Sin City opens today so I might have to go see that tonight. I watched a few hours of ZD tv last night and got to feel like a big dork. Ziff Davis television is technology tv with a heavy emphasis on video games. I watched a documentary on the Metal Gear Solid franchise and a second one on Frank Miller’s progression from his reinvention of Batman in The Dark Night Returns to his Hollywood “career” writing for the Robocop sequels and through the full cycle of returning to comics with Sin City and now back to Hollywood with director Robert Rodriguez (of Desperado fame). My hopes are high for this movie.
I turns out that this book Hyperion, that has been so heavily recommended to me by my brother Phil and others, is in fact a science fiction version of Chaucer’s Canterbury Tales, itself a retelling in part of Giovanni Boccaccio‘s Filostrato - or did Chaucer just translate the whole thing? I am under whelmed with the cleverness of this employed structure. Simmon’s, the author of Hyperion, has also given all his spaceships “Hawking drives” - as in Stephen - and has a “tree ship” called Yggdrasil which is a reference to the Norse tree of life (which is itself a pan-cultural reference to the human central nervous system - possibly of shamanic origin). It’s odd that Gibson’s use of obscure references made me enjoy him more, but these references just make me groan. I suppose it’s a question of style, Simmons is still a little clunky in his selections from the wellspring of history. Science fiction has long had the genre stigma of hack writing and a derivative structure like this one does little to dispel that presumption, especially when it wins The Hugo.

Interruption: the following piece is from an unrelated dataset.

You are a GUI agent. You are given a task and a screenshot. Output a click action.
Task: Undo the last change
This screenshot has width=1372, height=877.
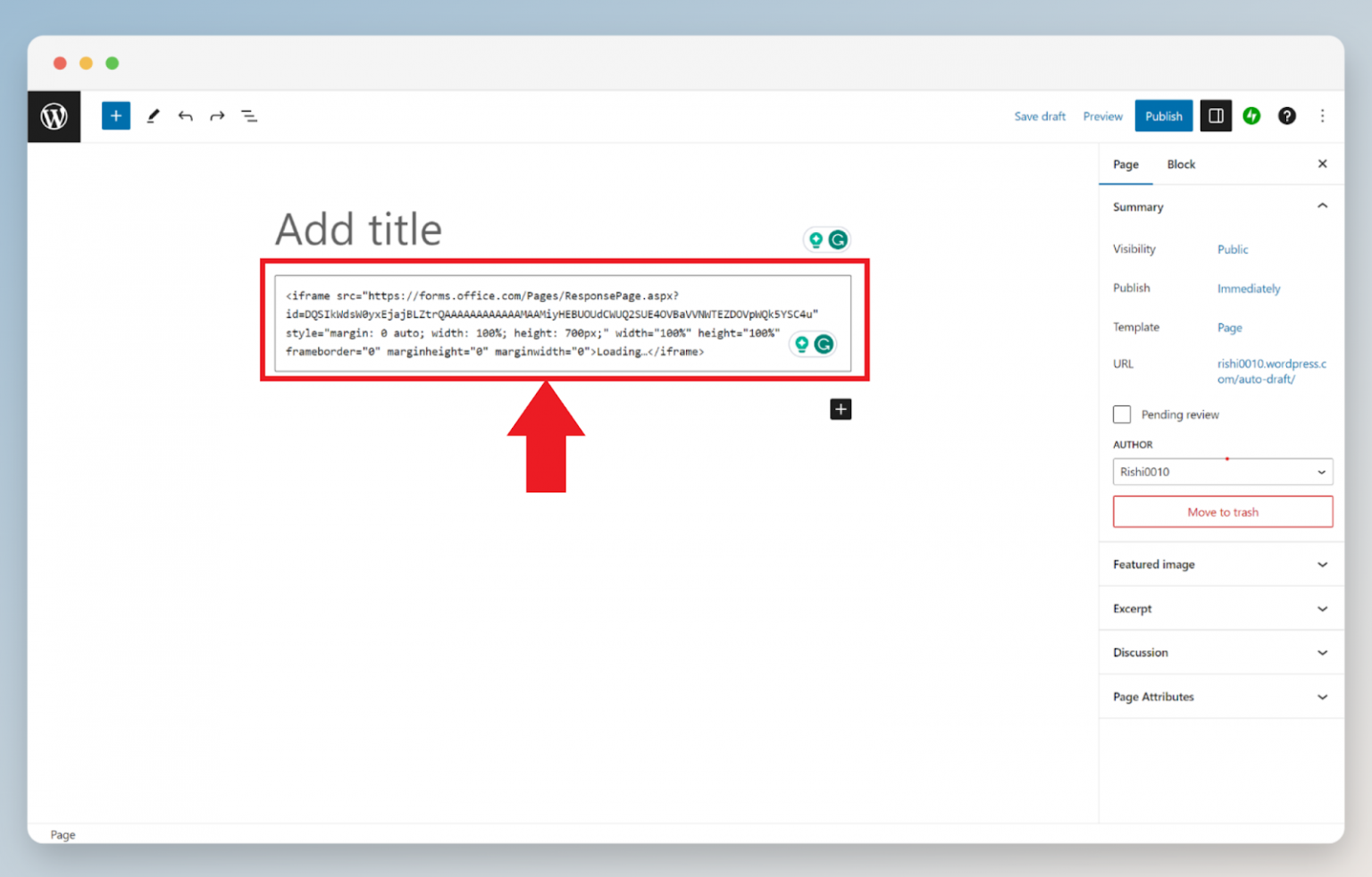185,116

On the topic of things I can recommend I watched Jim Jarmusch’s Coffee and Cigaretts last night. If you like the mood cinema that Jarmusch is know for you’ll love watching Iggy Pop, Tom Waits, Bill Murray and others hang out and drink coffee. It’s composed of a series of short films with repeating themes such as Tesla’s vision of the earth as a sonic resonator, coffee as a lunch substitute and the overlap of music and medicine.
Did you like that newspaper review structure in the last paragraph? “If you liked Four Weddings and a Funeral you’re bound to love….” Marketing speak is so pervasive it creeps unbidden into the fabric of our everyday such that I am pitching you a film that I like rather than simply describing it. We are all in sales now as sales is now in all of us.